- Task to complete -
What you return must match the records exactly.

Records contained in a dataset
========
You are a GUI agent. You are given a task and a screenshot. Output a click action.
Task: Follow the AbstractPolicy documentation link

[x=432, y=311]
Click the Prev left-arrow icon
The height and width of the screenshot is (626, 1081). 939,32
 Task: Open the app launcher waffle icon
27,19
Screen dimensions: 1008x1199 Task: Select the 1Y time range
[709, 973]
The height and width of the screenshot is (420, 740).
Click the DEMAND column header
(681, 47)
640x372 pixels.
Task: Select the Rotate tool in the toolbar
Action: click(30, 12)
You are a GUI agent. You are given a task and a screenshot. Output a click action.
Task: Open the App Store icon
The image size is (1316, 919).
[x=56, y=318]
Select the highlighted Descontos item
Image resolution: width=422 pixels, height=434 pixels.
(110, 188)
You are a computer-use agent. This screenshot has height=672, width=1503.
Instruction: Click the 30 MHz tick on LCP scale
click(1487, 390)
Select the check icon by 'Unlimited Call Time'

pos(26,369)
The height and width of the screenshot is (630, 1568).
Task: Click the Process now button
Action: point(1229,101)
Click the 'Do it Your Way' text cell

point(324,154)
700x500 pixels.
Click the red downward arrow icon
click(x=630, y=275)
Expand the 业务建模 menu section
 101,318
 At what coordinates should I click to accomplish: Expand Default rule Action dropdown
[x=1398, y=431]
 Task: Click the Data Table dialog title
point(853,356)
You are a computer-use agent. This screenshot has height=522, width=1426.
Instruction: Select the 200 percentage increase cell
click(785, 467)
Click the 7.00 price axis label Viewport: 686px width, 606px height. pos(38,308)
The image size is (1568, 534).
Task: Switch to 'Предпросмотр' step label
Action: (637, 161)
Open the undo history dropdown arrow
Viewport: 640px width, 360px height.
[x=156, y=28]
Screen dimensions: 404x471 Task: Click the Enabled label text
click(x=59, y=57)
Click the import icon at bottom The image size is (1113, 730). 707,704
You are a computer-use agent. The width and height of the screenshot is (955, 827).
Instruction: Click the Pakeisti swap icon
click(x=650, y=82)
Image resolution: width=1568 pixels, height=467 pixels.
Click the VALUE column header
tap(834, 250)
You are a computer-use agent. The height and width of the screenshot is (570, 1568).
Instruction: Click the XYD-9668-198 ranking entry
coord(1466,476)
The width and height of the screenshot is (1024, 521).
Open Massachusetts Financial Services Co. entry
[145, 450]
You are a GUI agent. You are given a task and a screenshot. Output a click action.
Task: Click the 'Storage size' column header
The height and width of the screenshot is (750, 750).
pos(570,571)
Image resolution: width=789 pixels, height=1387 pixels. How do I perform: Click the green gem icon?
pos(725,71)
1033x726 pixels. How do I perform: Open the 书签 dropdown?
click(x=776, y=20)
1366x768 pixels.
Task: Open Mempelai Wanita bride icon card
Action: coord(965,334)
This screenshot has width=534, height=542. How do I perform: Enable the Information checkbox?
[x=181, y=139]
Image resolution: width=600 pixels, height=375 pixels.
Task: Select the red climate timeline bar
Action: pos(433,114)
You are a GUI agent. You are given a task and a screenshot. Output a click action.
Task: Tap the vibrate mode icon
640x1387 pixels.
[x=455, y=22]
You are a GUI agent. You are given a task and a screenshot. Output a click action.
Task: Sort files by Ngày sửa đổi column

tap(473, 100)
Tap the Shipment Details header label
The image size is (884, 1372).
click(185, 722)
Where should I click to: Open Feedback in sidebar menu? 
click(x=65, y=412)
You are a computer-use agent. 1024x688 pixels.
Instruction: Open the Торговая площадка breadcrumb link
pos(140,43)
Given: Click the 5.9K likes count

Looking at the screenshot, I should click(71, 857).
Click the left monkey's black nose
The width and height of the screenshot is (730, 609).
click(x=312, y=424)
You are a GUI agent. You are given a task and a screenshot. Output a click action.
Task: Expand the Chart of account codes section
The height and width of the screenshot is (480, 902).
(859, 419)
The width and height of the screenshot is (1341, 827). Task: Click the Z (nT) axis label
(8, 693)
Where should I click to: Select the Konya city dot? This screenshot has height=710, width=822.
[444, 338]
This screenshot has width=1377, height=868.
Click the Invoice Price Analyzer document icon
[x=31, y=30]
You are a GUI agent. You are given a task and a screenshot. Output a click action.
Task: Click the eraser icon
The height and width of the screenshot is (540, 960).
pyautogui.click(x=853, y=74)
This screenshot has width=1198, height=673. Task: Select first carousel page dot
========
- Answer to the problem -
You are a GUI agent. You are given a task and a screenshot. Output a click action.
Task: Follow the AbstractPolicy documentation link

[x=432, y=311]
Click the Prev left-arrow icon
The height and width of the screenshot is (626, 1081). 939,32
 Task: Open the app launcher waffle icon
27,19
Screen dimensions: 1008x1199 Task: Select the 1Y time range
[709, 973]
The height and width of the screenshot is (420, 740).
Click the DEMAND column header
(681, 47)
640x372 pixels.
Task: Select the Rotate tool in the toolbar
Action: click(30, 12)
You are a GUI agent. You are given a task and a screenshot. Output a click action.
Task: Open the App Store icon
The image size is (1316, 919).
[x=56, y=318]
Select the highlighted Descontos item
Image resolution: width=422 pixels, height=434 pixels.
(110, 188)
You are a computer-use agent. This screenshot has height=672, width=1503.
Instruction: Click the 30 MHz tick on LCP scale
click(1487, 390)
Select the check icon by 'Unlimited Call Time'

pos(26,369)
The height and width of the screenshot is (630, 1568).
Task: Click the Process now button
Action: point(1229,101)
Click the 'Do it Your Way' text cell

point(324,154)
700x500 pixels.
Click the red downward arrow icon
click(x=630, y=275)
Expand the 业务建模 menu section
 101,318
 At what coordinates should I click to accomplish: Expand Default rule Action dropdown
[x=1398, y=431]
 Task: Click the Data Table dialog title
point(853,356)
You are a computer-use agent. This screenshot has height=522, width=1426.
Instruction: Select the 200 percentage increase cell
click(785, 467)
Click the 7.00 price axis label Viewport: 686px width, 606px height. pos(38,308)
The image size is (1568, 534).
Task: Switch to 'Предпросмотр' step label
Action: (637, 161)
Open the undo history dropdown arrow
Viewport: 640px width, 360px height.
[x=156, y=28]
Screen dimensions: 404x471 Task: Click the Enabled label text
click(x=59, y=57)
Click the import icon at bottom The image size is (1113, 730). 707,704
You are a computer-use agent. The width and height of the screenshot is (955, 827).
Instruction: Click the Pakeisti swap icon
click(x=650, y=82)
Image resolution: width=1568 pixels, height=467 pixels.
Click the VALUE column header
tap(834, 250)
You are a computer-use agent. The height and width of the screenshot is (570, 1568).
Instruction: Click the XYD-9668-198 ranking entry
coord(1466,476)
The width and height of the screenshot is (1024, 521).
Open Massachusetts Financial Services Co. entry
[145, 450]
You are a GUI agent. You are given a task and a screenshot. Output a click action.
Task: Click the 'Storage size' column header
The height and width of the screenshot is (750, 750).
pos(570,571)
Image resolution: width=789 pixels, height=1387 pixels. How do I perform: Click the green gem icon?
pos(725,71)
1033x726 pixels. How do I perform: Open the 书签 dropdown?
click(x=776, y=20)
1366x768 pixels.
Task: Open Mempelai Wanita bride icon card
Action: coord(965,334)
This screenshot has width=534, height=542. How do I perform: Enable the Information checkbox?
[x=181, y=139]
Image resolution: width=600 pixels, height=375 pixels.
Task: Select the red climate timeline bar
Action: pos(433,114)
You are a GUI agent. You are given a task and a screenshot. Output a click action.
Task: Tap the vibrate mode icon
640x1387 pixels.
[x=455, y=22]
You are a GUI agent. You are given a task and a screenshot. Output a click action.
Task: Sort files by Ngày sửa đổi column

tap(473, 100)
Tap the Shipment Details header label
The image size is (884, 1372).
click(185, 722)
Where should I click to: Open Feedback in sidebar menu? 
click(x=65, y=412)
You are a computer-use agent. 1024x688 pixels.
Instruction: Open the Торговая площадка breadcrumb link
pos(140,43)
Given: Click the 5.9K likes count

Looking at the screenshot, I should click(71, 857).
Click the left monkey's black nose
The width and height of the screenshot is (730, 609).
click(x=312, y=424)
You are a GUI agent. You are given a task and a screenshot. Output a click action.
Task: Expand the Chart of account codes section
The height and width of the screenshot is (480, 902).
(859, 419)
The width and height of the screenshot is (1341, 827). Task: Click the Z (nT) axis label
(8, 693)
Where should I click to: Select the Konya city dot? This screenshot has height=710, width=822.
[444, 338]
This screenshot has width=1377, height=868.
Click the Invoice Price Analyzer document icon
[x=31, y=30]
You are a GUI agent. You are given a task and a screenshot. Output a click action.
Task: Click the eraser icon
The height and width of the screenshot is (540, 960).
pyautogui.click(x=853, y=74)
This screenshot has width=1198, height=673. Task: Select first carousel page dot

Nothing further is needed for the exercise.